To address these challenges to our society our mid to long term research aims are:

  • Novel fuels: Due to increased sustainability requirements, future gaseous and liquid fuels will tend to contain more hydrogen carriers (hydrogen and/or ammonia), synthetic and biogenic components and weak gases, while novel solid fuels derived from biomass or metals will be considered. In this context the detailed characterization and analysis of the combustion properties of such future fuels will be pursued.

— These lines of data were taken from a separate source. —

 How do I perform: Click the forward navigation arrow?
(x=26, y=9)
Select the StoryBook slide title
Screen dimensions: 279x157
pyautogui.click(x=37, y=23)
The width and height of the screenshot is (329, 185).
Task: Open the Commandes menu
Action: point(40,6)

  • Fundamental processes: The underlying physical and chemical phenomena of the conversion of novel gaseous fuels e.g. ignition, flame formation and combustion stability will be investigated. For novel liquid fuels, spray formation, fuel-air mixing and subsequent combustion will be studied, while for solid fuels heterogeneous devolatilization, char conversion/oxide formation and the related homogeneous gas phase processes will be investigated.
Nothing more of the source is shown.